## What needs to be done
When you reach the records below, repeat each one exactly as written.

## Provided data
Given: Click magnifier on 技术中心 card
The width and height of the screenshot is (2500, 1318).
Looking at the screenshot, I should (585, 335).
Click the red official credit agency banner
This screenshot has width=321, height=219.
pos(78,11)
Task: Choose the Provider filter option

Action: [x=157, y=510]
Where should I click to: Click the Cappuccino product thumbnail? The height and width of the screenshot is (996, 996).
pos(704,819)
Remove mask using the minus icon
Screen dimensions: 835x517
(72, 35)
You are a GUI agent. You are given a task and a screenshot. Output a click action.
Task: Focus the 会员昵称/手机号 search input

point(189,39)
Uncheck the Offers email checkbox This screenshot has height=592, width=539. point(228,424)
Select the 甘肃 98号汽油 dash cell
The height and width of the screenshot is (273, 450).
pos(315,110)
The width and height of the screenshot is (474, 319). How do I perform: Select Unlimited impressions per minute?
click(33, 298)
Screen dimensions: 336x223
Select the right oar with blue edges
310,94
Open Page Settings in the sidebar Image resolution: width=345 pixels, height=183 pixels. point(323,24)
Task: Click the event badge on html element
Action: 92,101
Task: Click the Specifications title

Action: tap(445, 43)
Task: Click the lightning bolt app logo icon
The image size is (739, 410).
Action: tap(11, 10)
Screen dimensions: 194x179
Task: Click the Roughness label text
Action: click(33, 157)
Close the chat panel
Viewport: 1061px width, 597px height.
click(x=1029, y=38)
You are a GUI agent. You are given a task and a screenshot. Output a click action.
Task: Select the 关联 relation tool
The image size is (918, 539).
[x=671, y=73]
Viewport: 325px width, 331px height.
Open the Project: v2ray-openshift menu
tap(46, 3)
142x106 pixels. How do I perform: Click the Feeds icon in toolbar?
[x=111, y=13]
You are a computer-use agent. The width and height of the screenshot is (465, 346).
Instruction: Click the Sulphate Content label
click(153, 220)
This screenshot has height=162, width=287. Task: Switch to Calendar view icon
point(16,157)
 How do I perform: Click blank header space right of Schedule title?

## Solved exercise
Given: Click magnifier on 技术中心 card
The width and height of the screenshot is (2500, 1318).
Looking at the screenshot, I should (585, 335).
Click the red official credit agency banner
This screenshot has width=321, height=219.
pos(78,11)
Task: Choose the Provider filter option

Action: [x=157, y=510]
Where should I click to: Click the Cappuccino product thumbnail? The height and width of the screenshot is (996, 996).
pos(704,819)
Remove mask using the minus icon
Screen dimensions: 835x517
(72, 35)
You are a GUI agent. You are given a task and a screenshot. Output a click action.
Task: Focus the 会员昵称/手机号 search input

point(189,39)
Uncheck the Offers email checkbox This screenshot has height=592, width=539. point(228,424)
Select the 甘肃 98号汽油 dash cell
The height and width of the screenshot is (273, 450).
pos(315,110)
The width and height of the screenshot is (474, 319). How do I perform: Select Unlimited impressions per minute?
click(33, 298)
Screen dimensions: 336x223
Select the right oar with blue edges
310,94
Open Page Settings in the sidebar Image resolution: width=345 pixels, height=183 pixels. point(323,24)
Task: Click the event badge on html element
Action: 92,101
Task: Click the Specifications title

Action: tap(445, 43)
Task: Click the lightning bolt app logo icon
The image size is (739, 410).
Action: tap(11, 10)
Screen dimensions: 194x179
Task: Click the Roughness label text
Action: click(33, 157)
Close the chat panel
Viewport: 1061px width, 597px height.
click(x=1029, y=38)
You are a GUI agent. You are given a task and a screenshot. Output a click action.
Task: Select the 关联 relation tool
The image size is (918, 539).
[x=671, y=73]
Viewport: 325px width, 331px height.
Open the Project: v2ray-openshift menu
tap(46, 3)
142x106 pixels. How do I perform: Click the Feeds icon in toolbar?
[x=111, y=13]
You are a computer-use agent. The width and height of the screenshot is (465, 346).
Instruction: Click the Sulphate Content label
click(153, 220)
This screenshot has height=162, width=287. Task: Switch to Calendar view icon
point(16,157)
 How do I perform: Click blank header space right of Schedule title?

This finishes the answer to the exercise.